18 tissue types were looked at to reveal molecular signals in both sexes that demonstrated extensive benefits from exercise such as enhanced liver function, stronger heart muscle, enriched immunity, reduced inflammation, and throughout the body the mitochondria became healthier after exercise. However, according to the researchers, the most remarkable difference between the sexes was found in the fat tissues.

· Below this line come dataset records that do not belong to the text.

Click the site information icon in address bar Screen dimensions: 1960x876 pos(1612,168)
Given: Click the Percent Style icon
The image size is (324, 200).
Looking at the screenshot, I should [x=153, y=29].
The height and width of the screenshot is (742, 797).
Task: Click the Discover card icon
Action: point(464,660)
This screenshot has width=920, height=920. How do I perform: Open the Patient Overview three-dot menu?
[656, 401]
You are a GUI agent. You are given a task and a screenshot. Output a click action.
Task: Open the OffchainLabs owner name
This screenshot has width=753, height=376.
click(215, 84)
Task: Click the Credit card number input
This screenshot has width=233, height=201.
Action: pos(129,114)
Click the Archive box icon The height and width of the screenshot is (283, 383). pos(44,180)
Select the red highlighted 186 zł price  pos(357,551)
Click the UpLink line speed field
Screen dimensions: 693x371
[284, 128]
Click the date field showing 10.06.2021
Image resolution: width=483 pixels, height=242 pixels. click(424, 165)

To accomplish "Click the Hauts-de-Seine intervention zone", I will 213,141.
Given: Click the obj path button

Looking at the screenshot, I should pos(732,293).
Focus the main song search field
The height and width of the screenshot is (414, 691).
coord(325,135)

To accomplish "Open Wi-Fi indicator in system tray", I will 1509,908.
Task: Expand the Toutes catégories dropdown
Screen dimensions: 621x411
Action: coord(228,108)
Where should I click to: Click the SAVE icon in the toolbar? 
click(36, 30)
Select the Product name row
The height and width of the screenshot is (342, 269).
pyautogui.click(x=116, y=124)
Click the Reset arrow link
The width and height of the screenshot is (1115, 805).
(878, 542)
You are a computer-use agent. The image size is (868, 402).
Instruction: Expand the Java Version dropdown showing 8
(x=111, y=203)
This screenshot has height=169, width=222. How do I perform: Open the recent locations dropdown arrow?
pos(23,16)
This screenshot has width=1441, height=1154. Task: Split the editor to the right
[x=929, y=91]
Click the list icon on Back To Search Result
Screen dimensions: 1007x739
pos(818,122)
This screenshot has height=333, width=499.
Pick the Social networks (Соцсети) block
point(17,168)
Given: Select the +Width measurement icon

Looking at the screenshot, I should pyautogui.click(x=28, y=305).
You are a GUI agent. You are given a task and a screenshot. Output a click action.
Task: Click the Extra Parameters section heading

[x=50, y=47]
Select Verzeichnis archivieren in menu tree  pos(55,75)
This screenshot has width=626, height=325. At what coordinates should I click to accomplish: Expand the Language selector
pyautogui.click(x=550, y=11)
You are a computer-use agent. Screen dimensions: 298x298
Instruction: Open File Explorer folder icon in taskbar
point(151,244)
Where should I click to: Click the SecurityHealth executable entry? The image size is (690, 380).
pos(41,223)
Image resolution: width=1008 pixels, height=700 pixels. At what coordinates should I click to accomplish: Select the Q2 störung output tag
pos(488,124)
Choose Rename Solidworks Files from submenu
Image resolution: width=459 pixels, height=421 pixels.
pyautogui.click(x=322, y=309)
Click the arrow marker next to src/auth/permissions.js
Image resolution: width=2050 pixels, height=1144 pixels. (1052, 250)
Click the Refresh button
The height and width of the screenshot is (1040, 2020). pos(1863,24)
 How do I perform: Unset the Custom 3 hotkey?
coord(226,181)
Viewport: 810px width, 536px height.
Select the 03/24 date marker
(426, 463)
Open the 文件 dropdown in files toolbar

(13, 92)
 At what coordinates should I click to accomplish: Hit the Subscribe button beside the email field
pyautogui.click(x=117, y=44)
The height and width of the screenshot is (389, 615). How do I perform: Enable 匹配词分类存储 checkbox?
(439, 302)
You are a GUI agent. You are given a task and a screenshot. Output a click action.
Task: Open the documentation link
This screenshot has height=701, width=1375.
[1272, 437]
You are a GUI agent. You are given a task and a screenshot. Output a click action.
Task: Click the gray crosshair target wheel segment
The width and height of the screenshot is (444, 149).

“We found that fat tissue between males and females is very different even in sedentary animals,” said Christopher Newgard, a corresponding author and director of the Duke Molecular Physiology Institute. “But then I was truly gobsmacked with how amazingly different the sex-dependent responses to exercise are. Males burn fat for energy while females preserve their fat mass. This is brought about by many differences in molecular responses lurking beneath the surface in fat from male compared to female rats. The dichotomy is truly striking.”
The differences in fat characteristics were even remarkable between rats that were sedentary, over 20,000 molecular measurements were different. Overall, the fat in female rats was healthier before and after exercise. However, among sedentary rats both sexes did share one characteristic in common, they both gained weight throughout the study.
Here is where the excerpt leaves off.